Restate verbatim the span of lines below between the line with "Transitering andra världskriget (155, 401)" and the line with "småa inkomstförsäkring (129, 2145)", including those two lines, and only that span.

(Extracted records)
──────

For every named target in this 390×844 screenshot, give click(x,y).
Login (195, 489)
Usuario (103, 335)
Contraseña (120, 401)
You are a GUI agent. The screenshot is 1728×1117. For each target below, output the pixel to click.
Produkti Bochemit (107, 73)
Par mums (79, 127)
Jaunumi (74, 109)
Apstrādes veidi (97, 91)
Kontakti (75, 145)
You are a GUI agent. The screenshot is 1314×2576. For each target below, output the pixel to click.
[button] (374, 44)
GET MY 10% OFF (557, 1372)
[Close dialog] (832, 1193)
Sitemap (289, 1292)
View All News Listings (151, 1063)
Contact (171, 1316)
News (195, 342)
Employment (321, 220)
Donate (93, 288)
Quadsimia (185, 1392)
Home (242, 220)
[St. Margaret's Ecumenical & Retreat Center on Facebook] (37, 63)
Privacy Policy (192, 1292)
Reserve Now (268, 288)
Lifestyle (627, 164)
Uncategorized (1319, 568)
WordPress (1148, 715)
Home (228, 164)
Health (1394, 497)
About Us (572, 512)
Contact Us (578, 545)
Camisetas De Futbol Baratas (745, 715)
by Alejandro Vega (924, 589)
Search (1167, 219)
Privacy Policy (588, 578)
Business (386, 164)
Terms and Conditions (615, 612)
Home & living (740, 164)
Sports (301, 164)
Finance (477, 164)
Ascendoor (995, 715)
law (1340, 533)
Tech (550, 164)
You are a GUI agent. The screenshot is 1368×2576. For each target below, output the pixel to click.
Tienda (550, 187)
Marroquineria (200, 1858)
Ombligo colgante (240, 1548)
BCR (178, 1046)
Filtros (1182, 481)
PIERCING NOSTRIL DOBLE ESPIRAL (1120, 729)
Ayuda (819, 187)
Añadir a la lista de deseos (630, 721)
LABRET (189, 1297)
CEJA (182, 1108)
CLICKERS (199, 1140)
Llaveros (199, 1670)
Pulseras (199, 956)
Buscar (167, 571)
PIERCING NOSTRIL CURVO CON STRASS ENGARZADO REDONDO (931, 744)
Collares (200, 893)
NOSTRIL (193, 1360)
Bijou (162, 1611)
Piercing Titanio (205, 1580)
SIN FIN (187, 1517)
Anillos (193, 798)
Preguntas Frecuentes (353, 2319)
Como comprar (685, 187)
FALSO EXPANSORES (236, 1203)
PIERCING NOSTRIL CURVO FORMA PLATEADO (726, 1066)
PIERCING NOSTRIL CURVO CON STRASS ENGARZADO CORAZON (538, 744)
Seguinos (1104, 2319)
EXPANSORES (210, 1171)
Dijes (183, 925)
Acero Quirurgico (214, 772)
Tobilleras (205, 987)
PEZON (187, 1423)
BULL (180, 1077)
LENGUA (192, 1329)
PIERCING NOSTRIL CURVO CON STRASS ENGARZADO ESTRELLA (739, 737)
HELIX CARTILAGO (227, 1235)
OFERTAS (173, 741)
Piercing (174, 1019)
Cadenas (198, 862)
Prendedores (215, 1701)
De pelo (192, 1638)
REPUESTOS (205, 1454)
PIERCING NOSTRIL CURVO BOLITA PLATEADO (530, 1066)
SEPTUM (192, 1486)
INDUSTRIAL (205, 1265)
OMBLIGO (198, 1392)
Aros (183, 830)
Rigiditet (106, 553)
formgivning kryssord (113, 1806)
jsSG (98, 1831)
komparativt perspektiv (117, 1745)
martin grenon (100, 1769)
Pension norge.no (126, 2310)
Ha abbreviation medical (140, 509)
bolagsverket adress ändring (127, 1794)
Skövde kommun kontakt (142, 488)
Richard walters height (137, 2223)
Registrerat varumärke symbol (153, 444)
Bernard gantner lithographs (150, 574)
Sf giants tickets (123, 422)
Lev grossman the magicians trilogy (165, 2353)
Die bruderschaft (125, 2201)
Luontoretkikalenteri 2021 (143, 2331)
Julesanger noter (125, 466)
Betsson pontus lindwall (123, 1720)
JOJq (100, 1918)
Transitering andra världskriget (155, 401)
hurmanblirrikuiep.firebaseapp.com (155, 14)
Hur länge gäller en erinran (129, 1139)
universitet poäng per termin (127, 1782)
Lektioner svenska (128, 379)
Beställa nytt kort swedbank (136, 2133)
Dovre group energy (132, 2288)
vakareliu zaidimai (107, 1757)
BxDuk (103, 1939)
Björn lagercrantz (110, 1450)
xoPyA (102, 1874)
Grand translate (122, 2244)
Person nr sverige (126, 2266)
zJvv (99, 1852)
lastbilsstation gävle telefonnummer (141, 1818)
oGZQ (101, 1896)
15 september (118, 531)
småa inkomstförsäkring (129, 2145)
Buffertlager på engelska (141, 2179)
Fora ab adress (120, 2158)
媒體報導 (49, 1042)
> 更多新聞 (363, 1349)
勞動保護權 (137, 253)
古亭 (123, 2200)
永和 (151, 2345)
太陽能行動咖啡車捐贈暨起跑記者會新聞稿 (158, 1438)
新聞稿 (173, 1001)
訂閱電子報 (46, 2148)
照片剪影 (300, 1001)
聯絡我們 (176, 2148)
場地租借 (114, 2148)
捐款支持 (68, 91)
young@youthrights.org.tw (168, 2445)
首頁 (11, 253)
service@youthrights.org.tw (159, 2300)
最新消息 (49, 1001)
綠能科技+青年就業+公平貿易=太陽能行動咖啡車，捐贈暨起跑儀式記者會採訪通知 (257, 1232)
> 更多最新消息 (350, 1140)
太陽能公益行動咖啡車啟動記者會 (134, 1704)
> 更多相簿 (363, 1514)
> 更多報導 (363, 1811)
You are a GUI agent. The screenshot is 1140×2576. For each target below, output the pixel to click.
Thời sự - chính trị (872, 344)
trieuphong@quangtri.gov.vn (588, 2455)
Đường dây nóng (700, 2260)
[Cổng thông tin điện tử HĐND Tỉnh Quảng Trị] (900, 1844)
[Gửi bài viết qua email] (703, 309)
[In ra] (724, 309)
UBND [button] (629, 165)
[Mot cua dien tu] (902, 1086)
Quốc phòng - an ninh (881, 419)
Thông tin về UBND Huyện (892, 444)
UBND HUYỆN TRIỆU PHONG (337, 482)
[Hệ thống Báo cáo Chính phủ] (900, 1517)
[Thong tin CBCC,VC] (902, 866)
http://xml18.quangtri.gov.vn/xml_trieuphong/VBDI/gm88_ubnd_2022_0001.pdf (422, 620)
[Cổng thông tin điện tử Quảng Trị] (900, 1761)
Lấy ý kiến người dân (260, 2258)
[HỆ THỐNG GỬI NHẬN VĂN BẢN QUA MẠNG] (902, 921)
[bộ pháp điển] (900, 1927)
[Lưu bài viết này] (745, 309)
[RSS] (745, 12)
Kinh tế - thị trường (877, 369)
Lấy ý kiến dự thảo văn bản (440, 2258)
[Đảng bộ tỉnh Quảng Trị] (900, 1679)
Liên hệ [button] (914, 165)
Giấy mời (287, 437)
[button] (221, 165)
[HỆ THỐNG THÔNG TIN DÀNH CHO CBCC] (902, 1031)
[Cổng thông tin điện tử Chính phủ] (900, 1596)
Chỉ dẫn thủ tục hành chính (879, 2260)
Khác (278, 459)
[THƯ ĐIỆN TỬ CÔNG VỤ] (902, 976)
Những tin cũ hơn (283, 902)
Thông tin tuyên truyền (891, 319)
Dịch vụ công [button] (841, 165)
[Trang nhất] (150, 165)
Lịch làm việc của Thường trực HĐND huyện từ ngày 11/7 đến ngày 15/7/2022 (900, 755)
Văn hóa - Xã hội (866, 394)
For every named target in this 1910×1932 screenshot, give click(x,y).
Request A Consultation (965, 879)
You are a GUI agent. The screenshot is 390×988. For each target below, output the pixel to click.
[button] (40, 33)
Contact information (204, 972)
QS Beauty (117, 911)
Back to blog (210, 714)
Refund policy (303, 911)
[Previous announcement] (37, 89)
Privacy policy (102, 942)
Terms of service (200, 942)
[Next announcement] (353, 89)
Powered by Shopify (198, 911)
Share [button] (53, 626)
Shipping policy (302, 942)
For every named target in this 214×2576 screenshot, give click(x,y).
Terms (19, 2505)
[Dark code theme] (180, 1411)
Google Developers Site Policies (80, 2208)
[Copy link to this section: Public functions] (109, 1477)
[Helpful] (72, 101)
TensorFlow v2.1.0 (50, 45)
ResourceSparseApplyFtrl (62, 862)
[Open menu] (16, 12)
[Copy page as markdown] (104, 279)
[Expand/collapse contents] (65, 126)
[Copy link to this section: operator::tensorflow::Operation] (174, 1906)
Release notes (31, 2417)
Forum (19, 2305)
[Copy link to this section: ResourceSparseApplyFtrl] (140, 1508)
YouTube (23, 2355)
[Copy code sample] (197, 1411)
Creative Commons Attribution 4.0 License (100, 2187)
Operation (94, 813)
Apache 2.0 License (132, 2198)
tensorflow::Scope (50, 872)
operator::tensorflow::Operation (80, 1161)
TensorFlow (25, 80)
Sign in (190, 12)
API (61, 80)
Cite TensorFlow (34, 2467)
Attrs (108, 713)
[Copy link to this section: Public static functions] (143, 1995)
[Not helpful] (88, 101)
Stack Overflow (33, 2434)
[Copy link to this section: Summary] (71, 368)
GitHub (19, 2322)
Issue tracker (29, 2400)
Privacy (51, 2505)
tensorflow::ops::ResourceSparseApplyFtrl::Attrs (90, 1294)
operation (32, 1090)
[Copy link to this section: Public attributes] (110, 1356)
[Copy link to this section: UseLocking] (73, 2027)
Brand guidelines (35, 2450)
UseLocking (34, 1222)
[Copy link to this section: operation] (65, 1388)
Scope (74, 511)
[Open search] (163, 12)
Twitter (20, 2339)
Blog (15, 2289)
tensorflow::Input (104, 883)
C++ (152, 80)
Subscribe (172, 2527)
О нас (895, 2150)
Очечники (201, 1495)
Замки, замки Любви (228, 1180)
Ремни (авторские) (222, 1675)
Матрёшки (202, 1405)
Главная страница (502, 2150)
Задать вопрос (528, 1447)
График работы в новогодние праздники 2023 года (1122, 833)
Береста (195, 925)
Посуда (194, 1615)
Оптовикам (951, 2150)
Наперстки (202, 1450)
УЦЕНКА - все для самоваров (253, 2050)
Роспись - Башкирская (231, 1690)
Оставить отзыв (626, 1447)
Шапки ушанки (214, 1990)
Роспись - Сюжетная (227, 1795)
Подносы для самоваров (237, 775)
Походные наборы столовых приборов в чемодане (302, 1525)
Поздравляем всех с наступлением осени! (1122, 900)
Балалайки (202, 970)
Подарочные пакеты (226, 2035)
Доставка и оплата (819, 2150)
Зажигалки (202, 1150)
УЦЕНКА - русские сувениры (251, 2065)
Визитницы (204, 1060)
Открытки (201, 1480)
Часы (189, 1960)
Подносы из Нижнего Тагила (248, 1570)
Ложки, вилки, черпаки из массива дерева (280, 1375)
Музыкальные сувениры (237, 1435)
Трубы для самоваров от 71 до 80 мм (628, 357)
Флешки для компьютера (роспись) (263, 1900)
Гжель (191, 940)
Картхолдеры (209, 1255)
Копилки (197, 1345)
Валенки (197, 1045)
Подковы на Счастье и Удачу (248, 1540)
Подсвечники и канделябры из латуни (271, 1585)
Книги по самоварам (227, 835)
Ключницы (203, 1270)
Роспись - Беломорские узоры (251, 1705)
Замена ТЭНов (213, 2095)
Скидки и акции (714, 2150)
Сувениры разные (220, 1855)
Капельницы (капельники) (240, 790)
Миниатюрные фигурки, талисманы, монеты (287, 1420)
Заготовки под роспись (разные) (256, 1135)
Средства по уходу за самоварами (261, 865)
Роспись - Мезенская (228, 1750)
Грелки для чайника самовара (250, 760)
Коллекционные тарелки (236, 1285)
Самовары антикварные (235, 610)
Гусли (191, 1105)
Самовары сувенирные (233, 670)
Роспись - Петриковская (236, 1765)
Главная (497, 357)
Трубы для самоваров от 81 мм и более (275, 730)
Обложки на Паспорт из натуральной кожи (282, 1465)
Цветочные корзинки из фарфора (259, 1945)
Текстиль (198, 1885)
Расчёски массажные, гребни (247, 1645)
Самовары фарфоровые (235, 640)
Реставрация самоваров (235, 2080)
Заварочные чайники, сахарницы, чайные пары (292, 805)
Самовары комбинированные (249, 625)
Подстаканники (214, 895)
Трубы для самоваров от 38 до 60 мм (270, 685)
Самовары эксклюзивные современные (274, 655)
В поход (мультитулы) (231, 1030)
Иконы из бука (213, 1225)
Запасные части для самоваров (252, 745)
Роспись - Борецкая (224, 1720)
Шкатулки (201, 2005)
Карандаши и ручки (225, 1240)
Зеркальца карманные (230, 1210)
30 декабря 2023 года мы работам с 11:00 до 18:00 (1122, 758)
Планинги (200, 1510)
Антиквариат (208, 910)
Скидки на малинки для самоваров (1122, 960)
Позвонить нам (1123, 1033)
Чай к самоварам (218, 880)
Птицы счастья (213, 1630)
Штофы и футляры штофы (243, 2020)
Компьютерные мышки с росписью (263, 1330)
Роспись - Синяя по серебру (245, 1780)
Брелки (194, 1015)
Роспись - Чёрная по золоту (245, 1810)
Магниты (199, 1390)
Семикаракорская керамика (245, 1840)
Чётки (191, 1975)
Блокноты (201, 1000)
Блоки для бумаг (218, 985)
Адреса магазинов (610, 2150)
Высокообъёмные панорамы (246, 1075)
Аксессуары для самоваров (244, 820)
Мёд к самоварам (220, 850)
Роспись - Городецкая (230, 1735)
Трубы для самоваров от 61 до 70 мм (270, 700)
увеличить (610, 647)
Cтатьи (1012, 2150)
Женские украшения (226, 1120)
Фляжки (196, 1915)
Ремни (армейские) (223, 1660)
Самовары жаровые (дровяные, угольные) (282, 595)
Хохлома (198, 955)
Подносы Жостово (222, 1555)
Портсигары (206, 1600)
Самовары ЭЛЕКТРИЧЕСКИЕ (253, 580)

──────

→ **Result of this exercise**:
Transitering andra världskriget (155, 401)
hurmanblirrikuiep.firebaseapp.com (155, 14)
Hur länge gäller en erinran (129, 1139)
universitet poäng per termin (127, 1782)
Lektioner svenska (128, 379)
Beställa nytt kort swedbank (136, 2133)
Dovre group energy (132, 2288)
vakareliu zaidimai (107, 1757)
BxDuk (103, 1939)
Björn lagercrantz (110, 1450)
xoPyA (102, 1874)
Grand translate (122, 2244)
Person nr sverige (126, 2266)
zJvv (99, 1852)
lastbilsstation gävle telefonnummer (141, 1818)
oGZQ (101, 1896)
15 september (118, 531)
småa inkomstförsäkring (129, 2145)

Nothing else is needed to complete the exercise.